The Occupational Safety and Health Administration (OSHA) is still accepting comments on its proposed ergonomics regulations until Feb. 1, but it wants to have the sweeping program in place by the end of 2000.
In the meantime, Republicans in Congress are trying to block the rules until a report lands next year from the National Academy of Sciences, and businesses are vowing to fight the rules in court.
One possible benefit to thinking about ergonomics now: OSHA's proposal includes a grandfather clause for employers who have a program in place when the new regulations take effect, as long as it meets the basic requirements and you do the recordkeeping.
In releasing the proposal, Labor Secretary Alexis Herman called work-related problems such as back injuries and carpal tunnel syndrome "the most prevalent, most expensive and most preventable workplace injuries" in the United States. Yet fewer than a third of the general industry employers targeted by the proposal have effective ergonomics programs, the agency says.
Evidence of injury
OSHA touts its proposal as practical, flexible and focusing on jobs with severe problems. Manual handling and manufacturing production jobs would automatically be covered.
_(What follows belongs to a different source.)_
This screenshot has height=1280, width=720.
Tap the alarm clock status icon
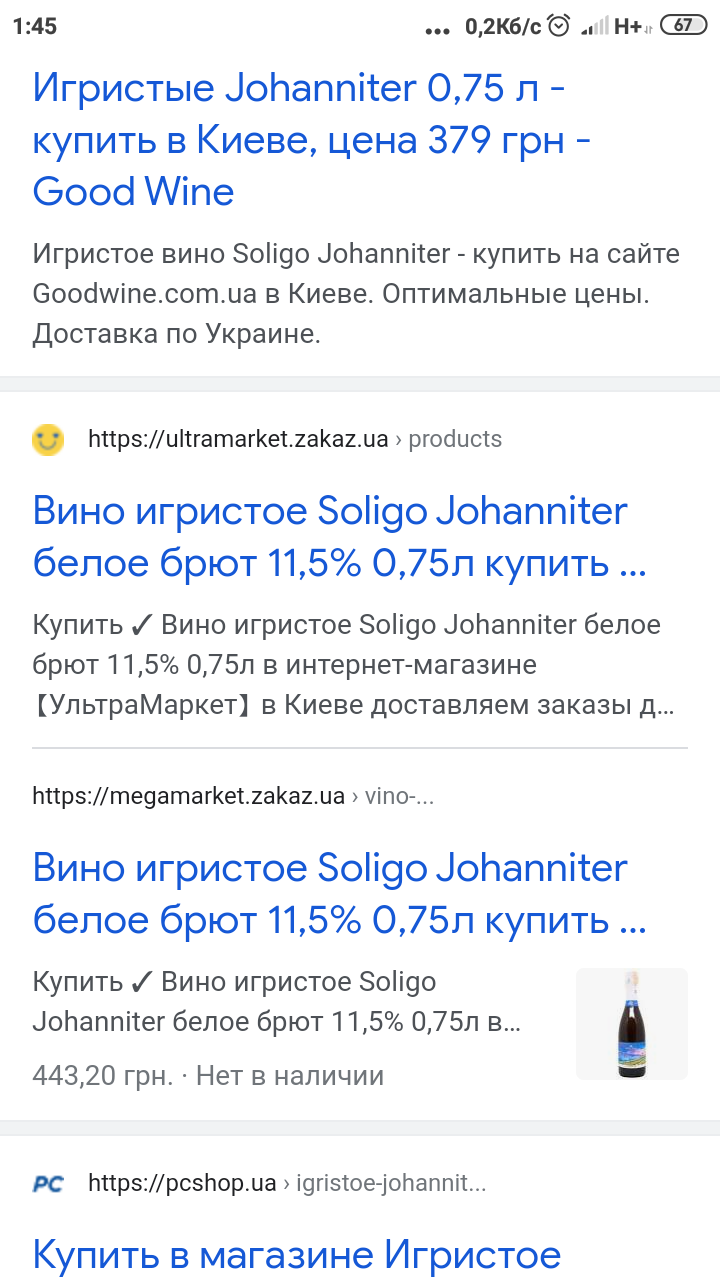click(x=560, y=26)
You would need to address other, specific jobs if employees develop musculoskeletal disorders (MSDs) related to their work.
Even when ergonomics programs would be required, they would cover only those jobs in which the core working conditions are reasonably likely to cause or contribute to MSDs. Agriculture, construction and maritime operations would be exempt.
The agency estimates that three-quarters of employers wouldn't have to do anything until there's an injury.
Plus, OSHA is offering a "Quick Fix" option: Correct a hazard within 90 days and, if it fixes the problem, you won't have to create a full-blown ergonomics program. You would have to consult with the affected employees, observe them at work and ask for their recommendations. If the fix doesn't eliminate the hazard within 120 days or there is another reported MSD in that job within 36 months related to the same physical activities and conditions, you'll need a full program.
A controversial part of the proposal would give workers who are taking time off to recover from a covered disorder 90 percent of their pay and all of their benefits for up to six months. Light duty would get them full pay and benefits. OSHA argues that the generous benefits would ensure that workers don't hesitate to report injuries.
Copies of the proposal are available online at www.osha-slc.gov/ergonomics-standard/. A free CD-ROM with the materials and printed copies can be ordered online or by calling (202) 693-1888.
The deadline for written comments is Feb. 1. You must notify OSHA by Jan. 24 if you want to comment during one of three informal hearings: Feb. 22-March 17 in Washington, D.C.; March 21-31 in Portland, Ore.; or April 11-21 in Chicago. Visit the Web site or call OSHA for specific requirements on your comments.
Overexertion or repetitive motions injure 1.8 million U.S. workers annually; 600,000 require time off work.
A third of all workers' comp costs come from work-related musculoskeletal disorders.
The rules are estimated to affect 1.9 million sites and 27 million workers.
Projected costs include an average of $150 per year to fix a workstation, totaling $4.2 billion.
The government says the rules will save an average of 300,000 workers from injuries each year, and employers $9 billion in costs annually.